• [RAW RECORDS]
┄┄┄┄┄┄┄┄┄┄┄┄┄┄┄┄┄┄┄┄
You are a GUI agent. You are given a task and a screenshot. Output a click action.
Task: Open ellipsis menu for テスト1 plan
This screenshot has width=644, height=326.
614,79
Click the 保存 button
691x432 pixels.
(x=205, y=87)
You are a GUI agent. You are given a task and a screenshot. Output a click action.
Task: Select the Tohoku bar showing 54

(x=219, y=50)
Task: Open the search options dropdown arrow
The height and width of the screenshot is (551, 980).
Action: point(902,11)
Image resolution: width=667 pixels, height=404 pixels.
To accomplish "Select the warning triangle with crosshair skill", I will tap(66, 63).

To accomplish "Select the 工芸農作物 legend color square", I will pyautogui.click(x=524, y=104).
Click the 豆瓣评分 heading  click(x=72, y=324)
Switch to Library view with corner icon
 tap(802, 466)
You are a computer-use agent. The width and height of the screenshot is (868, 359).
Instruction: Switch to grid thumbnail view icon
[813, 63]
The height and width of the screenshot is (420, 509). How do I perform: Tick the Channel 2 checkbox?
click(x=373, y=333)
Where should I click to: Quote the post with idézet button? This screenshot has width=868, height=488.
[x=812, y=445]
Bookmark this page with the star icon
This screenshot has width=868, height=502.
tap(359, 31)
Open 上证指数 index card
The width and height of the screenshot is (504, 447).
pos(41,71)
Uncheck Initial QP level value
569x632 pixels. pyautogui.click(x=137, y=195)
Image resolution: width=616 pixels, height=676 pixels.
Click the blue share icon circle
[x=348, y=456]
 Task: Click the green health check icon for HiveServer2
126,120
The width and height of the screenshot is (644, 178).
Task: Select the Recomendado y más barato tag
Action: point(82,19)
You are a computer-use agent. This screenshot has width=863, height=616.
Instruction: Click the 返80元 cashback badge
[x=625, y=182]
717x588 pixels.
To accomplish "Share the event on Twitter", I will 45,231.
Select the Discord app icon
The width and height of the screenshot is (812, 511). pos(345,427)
┄┄┄┄┄┄┄┄┄┄┄┄┄┄┄┄┄┄┄┄
• [TASK] Print all of the rows above again, word for word and line for line, with nothing changed.

• [EXPECTED ANSWER]
You are a GUI agent. You are given a task and a screenshot. Output a click action.
Task: Open ellipsis menu for テスト1 plan
This screenshot has width=644, height=326.
614,79
Click the 保存 button
691x432 pixels.
(x=205, y=87)
You are a GUI agent. You are given a task and a screenshot. Output a click action.
Task: Select the Tohoku bar showing 54

(x=219, y=50)
Task: Open the search options dropdown arrow
The height and width of the screenshot is (551, 980).
Action: point(902,11)
Image resolution: width=667 pixels, height=404 pixels.
To accomplish "Select the warning triangle with crosshair skill", I will tap(66, 63).

To accomplish "Select the 工芸農作物 legend color square", I will pyautogui.click(x=524, y=104).
Click the 豆瓣评分 heading  click(x=72, y=324)
Switch to Library view with corner icon
 tap(802, 466)
You are a computer-use agent. The width and height of the screenshot is (868, 359).
Instruction: Switch to grid thumbnail view icon
[813, 63]
The height and width of the screenshot is (420, 509). How do I perform: Tick the Channel 2 checkbox?
click(x=373, y=333)
Where should I click to: Quote the post with idézet button? This screenshot has width=868, height=488.
[x=812, y=445]
Bookmark this page with the star icon
This screenshot has width=868, height=502.
tap(359, 31)
Open 上证指数 index card
The width and height of the screenshot is (504, 447).
pos(41,71)
Uncheck Initial QP level value
569x632 pixels. pyautogui.click(x=137, y=195)
Image resolution: width=616 pixels, height=676 pixels.
Click the blue share icon circle
[x=348, y=456]
 Task: Click the green health check icon for HiveServer2
126,120
The width and height of the screenshot is (644, 178).
Task: Select the Recomendado y más barato tag
Action: point(82,19)
You are a computer-use agent. This screenshot has width=863, height=616.
Instruction: Click the 返80元 cashback badge
[x=625, y=182]
717x588 pixels.
To accomplish "Share the event on Twitter", I will 45,231.
Select the Discord app icon
The width and height of the screenshot is (812, 511). pos(345,427)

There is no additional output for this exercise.